同一期《科学》杂志还发表了丁守伟与瑞士一个实验室合作的另一项研究,他们利用两种病毒感染未分化的小鼠胚胎干细胞,同样观察到了RNA抗病毒干扰机制。
“病毒极大地威胁着人类的健康。迄今对许多病毒造成的感染都没有行之有效的预防疫苗与治疗方法。我们和瑞士实验室分别利用不同的病毒感染哺乳动物,都发现了RNA干扰抗病毒免疫现象。基于此,我们相信,这是一种新的抗病毒免疫机制,”丁守伟说,“新发现弥补了当前人们对免疫反应认识上的空白,有可能为设计病毒疫苗开辟一个新的研究方向。”(生物谷Bioon.com)
生物谷推荐的英文摘要
Science DOI: 10.1126/science.1241911
RNA Interference Functions as an Antiviral Immunity Mechanism in Mammals
Yang Li1,*, Jinfeng Lu1,2,*, Yanhong Han1, Xiaoxu Fan1, Shou-Wei Ding1
Diverse eukaryotic hosts produce virus-derived small interfering RNAs (siRNAs) to direct antiviral immunity by RNA interference (RNAi). However, it remains unknown whether the mammalian RNAi pathway has a natural antiviral function. Here, we show that infection of hamster cells and suckling mice by Nodamura virus (NoV), a mosquito-transmissible RNA virus, requires RNAi suppression by its B2 protein. Loss of B2 expression or its suppressor activity leads to abundant production of viral siRNAs and rapid clearance of the mutant viruses in mice. However, viral small RNAs detected during virulent infection by NoV do not have the properties of canonical siRNAs.

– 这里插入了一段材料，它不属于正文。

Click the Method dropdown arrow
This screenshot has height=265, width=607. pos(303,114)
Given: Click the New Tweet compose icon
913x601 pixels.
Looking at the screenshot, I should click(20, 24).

These findings have parallels with the induction and suppression of antiviral RNAi by the related Flock house virus in fruit flies and nematodes and reveal a mammalian antiviral immunity mechanism mediated by RNAi.
DOI: 10.1126/science.1241930
Antiviral RNA Interference in Mammalian Cells
P. V. Maillard1,*, C. Ciaudo1,*, A. Marchais1, Y. Li2, F. Jay1, S. W. Ding2, Olivier Voinnet1
In antiviral RNA interference (RNAi), the DICER enzyme processes virus-derived double-stranded RNA (dsRNA) into small interfering RNAs (siRNAs) that guide ARGONAUTE proteins to silence complementary viral RNA. As a counterdefense, viruses deploy viral suppressors of RNAi (VSRs). Well-established in plants and invertebrates, the existence of antiviral RNAi remains unknown in mammals. Here, we show that undifferentiated mouse cells infected with encephalomyocarditis virus (EMCV) or Nodamura virus (NoV) accumulate ~22-nucleotide RNAs with all the signature features of siRNAs. These derive from viral dsRNA replication intermediates, incorporate into AGO2, are eliminated in Dicer knockout cells, and decrease in abundance upon cell differentiation. Furthermore, genetically ablating a NoV-encoded VSR that antagonizes DICER during authentic infections reduces NoV accumulation, which is rescued in RNAi-deficient mouse cells. We conclude that antiviral RNAi operates in mammalian cells.